Tobin and the DiMinicos both rely heavily on the deposition testimony of McCarthy, where he testified, "If we didn't sign the [purchase and sale] agreement, the deal would be off." [Note 9] The argument fails because both Tobin and the DiMinicos ignore the second sentence of McCarthy's answer: "If both parties didn't." (Emphasis added). The entire answer of McCarthy makes it clear that only the joint agreement of the parties could work an abandonment of the agreed sale. [Note 10]
The final judgment in favor of Tobin and the DiMinicos is vacated. The case is remanded to the Superior Court for entry of judgment in favor of McCarthy.
[Note 1] Juliann DiMinico.
[Note 2] An early leading case is Rosenfield v. United States Trust Co., 290 Mass. 210 (1935). The court, sustaining a directed verdict for the defendant, concluded, as matter of law, that the preliminary agreement was not binding because the surrounding circumstances revealed a "lack of an intention to be bound except upon the execution of a formal written instrument." Id. at 218.
[Note 3] The record does not reveal the author of the "Subject to" clause, nor the circumstances of its creation.

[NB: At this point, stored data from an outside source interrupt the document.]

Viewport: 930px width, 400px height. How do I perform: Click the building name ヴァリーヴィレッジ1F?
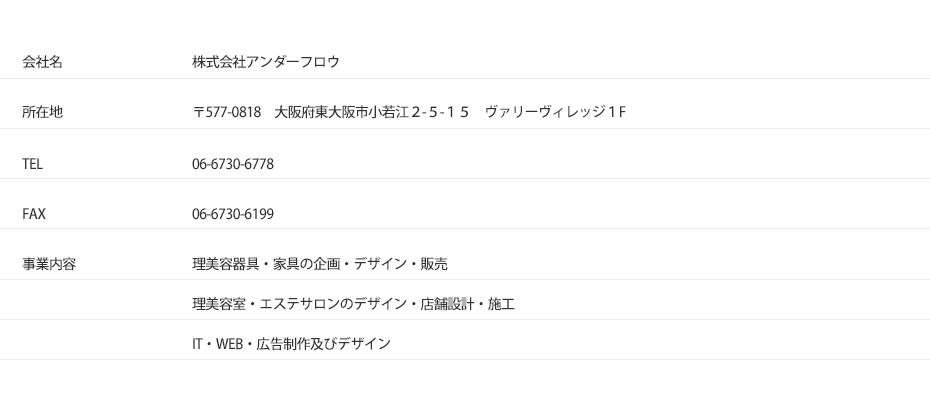click(x=555, y=112)
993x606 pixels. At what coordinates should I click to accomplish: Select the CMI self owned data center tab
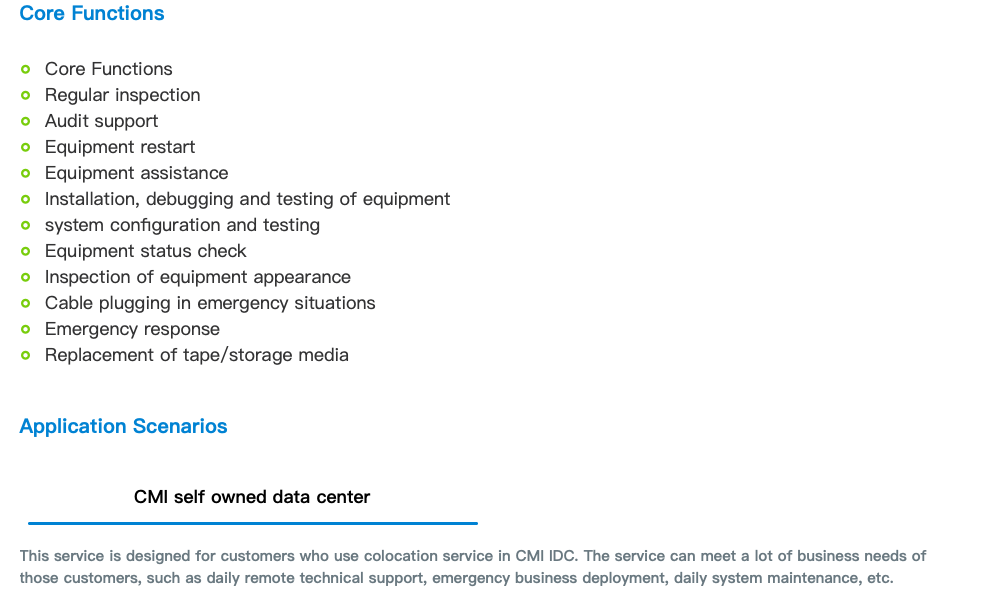coord(251,497)
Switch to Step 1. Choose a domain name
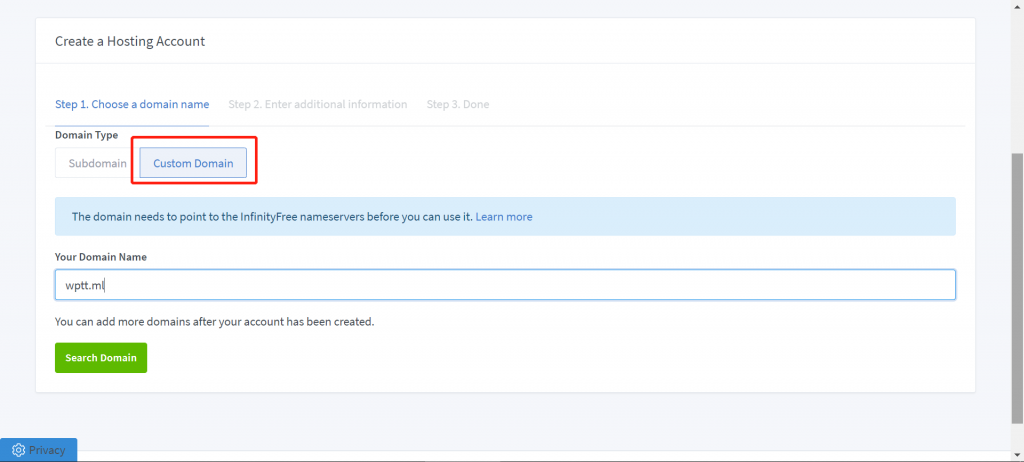 tap(132, 104)
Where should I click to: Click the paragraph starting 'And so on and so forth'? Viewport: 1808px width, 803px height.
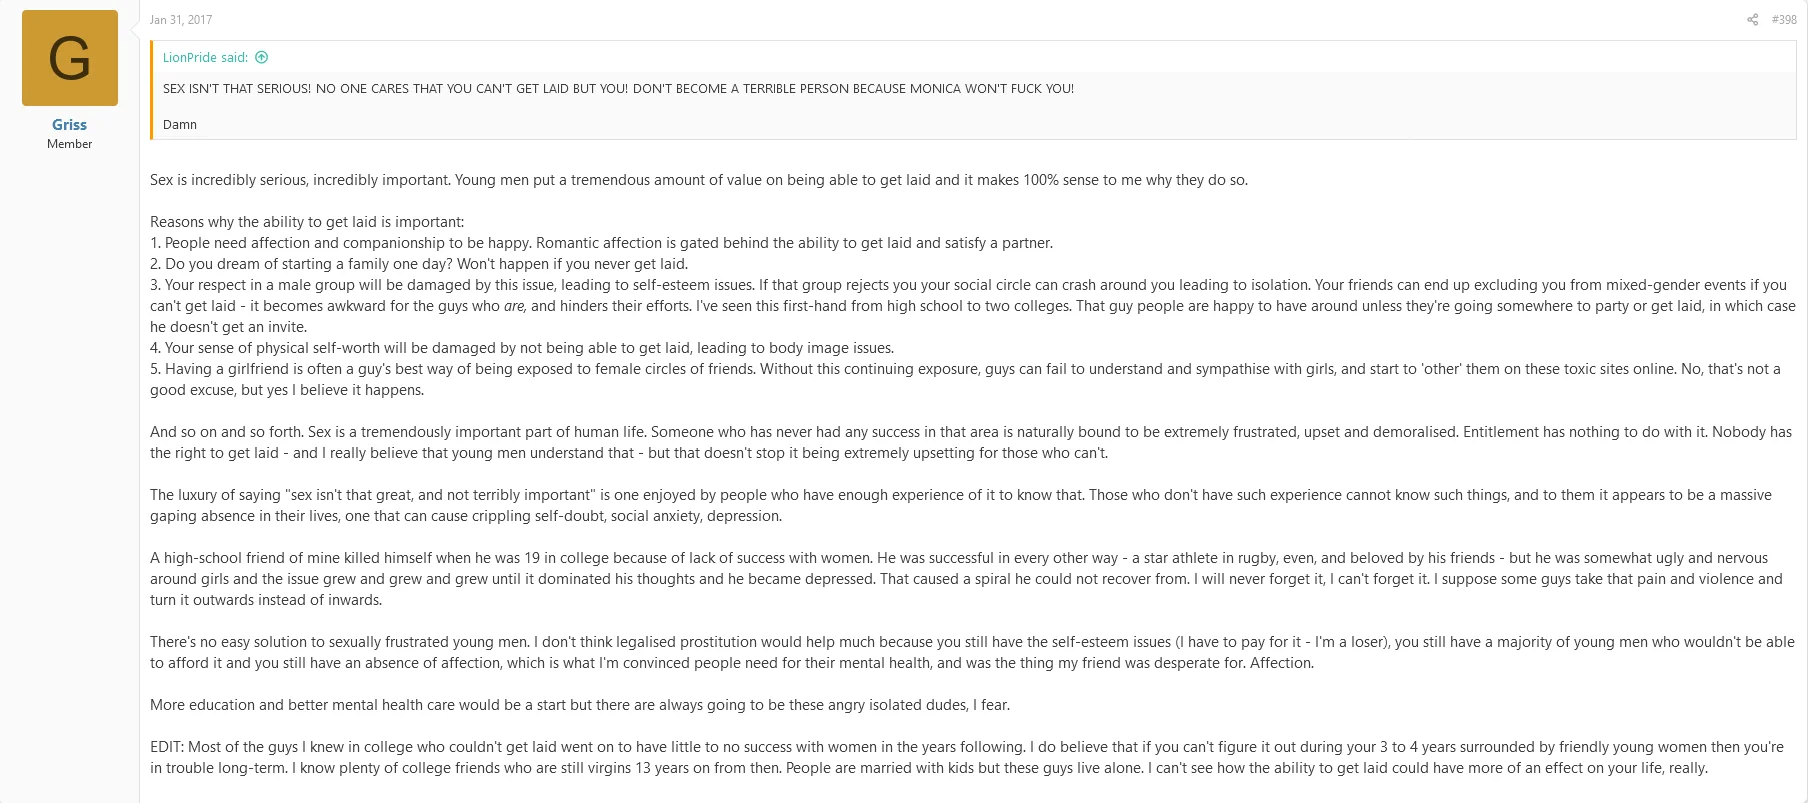point(971,443)
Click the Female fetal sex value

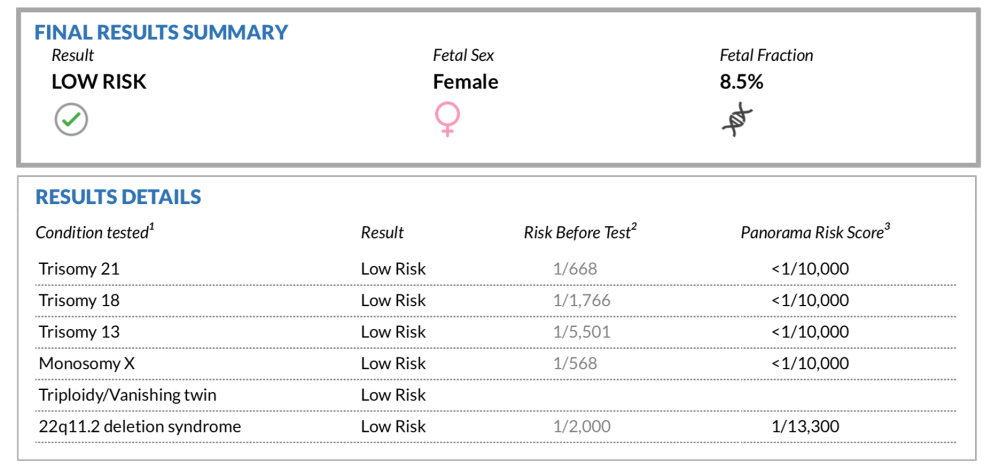click(465, 82)
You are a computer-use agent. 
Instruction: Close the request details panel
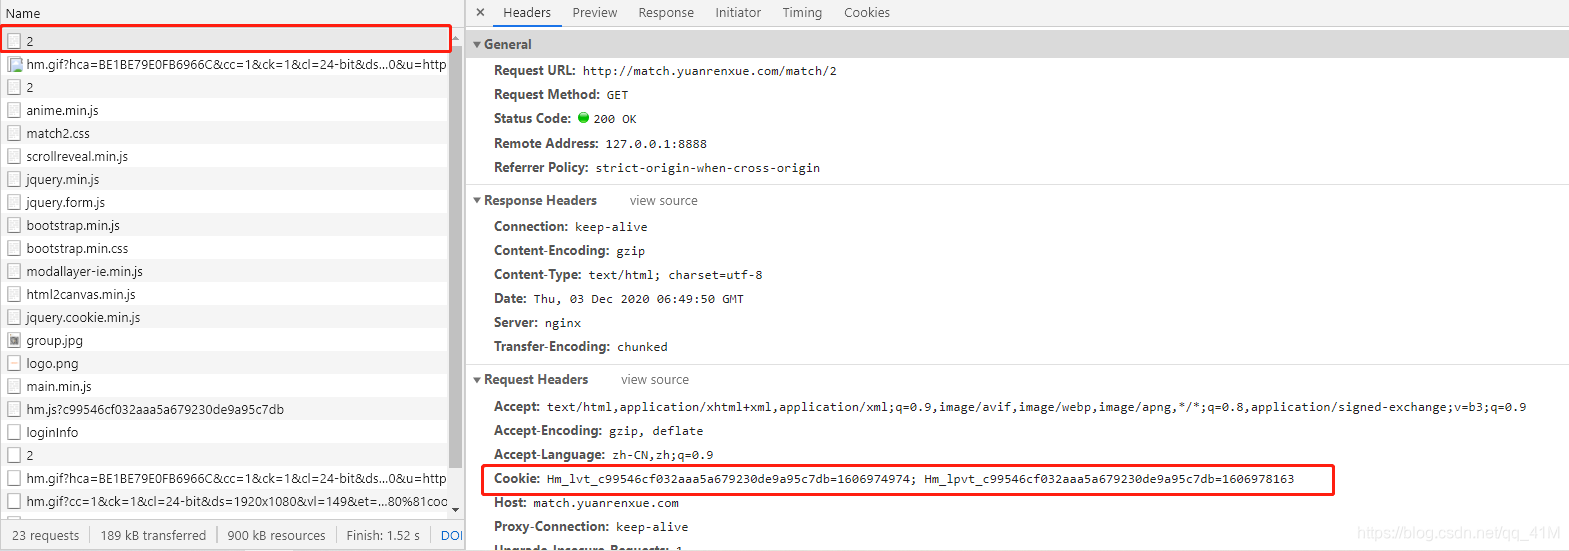pyautogui.click(x=480, y=12)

[Note 4] There is nothing in the record to suggest that Mr. Pinta was assigned responsibility for the preparation of the first draft of the purchase and sale agreement.
[Note 5] The judge noted that the attorneys quibbled in their deposition testimony about the content of the telephone conversation on August 25. Mr. Pinta's version is that Mr. Gilmartin assented to delivery of the signed agreement on August 28. Mr. Gilmartin's version is that he only agreed to receive the copies on August 28, and that the broker would receive a signed copy on August 25. Nothing turns on this dispute.
[Note 6] Where the material facts are undisputed, the document in dispute is before us, and each of the parties in the court below moved for summary judgment on those facts, the issue is one of law, not fact. See Rosenfield v. United States Trust Co., 290 Mass. 210 , 218 (1935).
[Note 7] "A term is ambiguous only if it is susceptible of more than one meaning and reasonably intelligent persons would differ as to which meaning is the proper one." Citation Ins. Co. v. Gomez, 426 Mass. 379 , 381 (1998).
[Note 8] That Mr. Pinta. and Mr. Gilmartin, and their clients, so quickly and easily came to agreement on the content of the contemplated purchase and sale agreement reinforces that conclusion.
[Note 9] The DiMinicos state in their brief that we "need look no further" than this deposition testimony. Tobin agrees that the deposition testimony "unquestionably establishes" that McCarthy did not intend to be bound by the OTP.
[Note 10] As we wrote in Goren, 25 Mass. App. Ct. at 142-143, a provision that seeks to avoid having an OTP metamorphose into a contract "should speak plainly," e.g.,
"THE PURPOSE OF THIS DOCUMENT IS TO MEMORIALIZE CERTAIN BUSINESS POINTS. THE PARTIES MUTUALLY ACKNOWLEDGE THAT THEIR AGREEMENT IS QUALIFIED AND THAT THEY, THEREFORE, CONTEMPLATE THE DRAFTING AND EXECUTION OF A MORE DETAILED AGREEMENT. THEY INTEND TO BE BOUND ONLY BY THE EXECUTION OF SUCH AN AGREEMENT AND NOT BY THIS PRELIMINARY DOCUMENT." Id. at 143.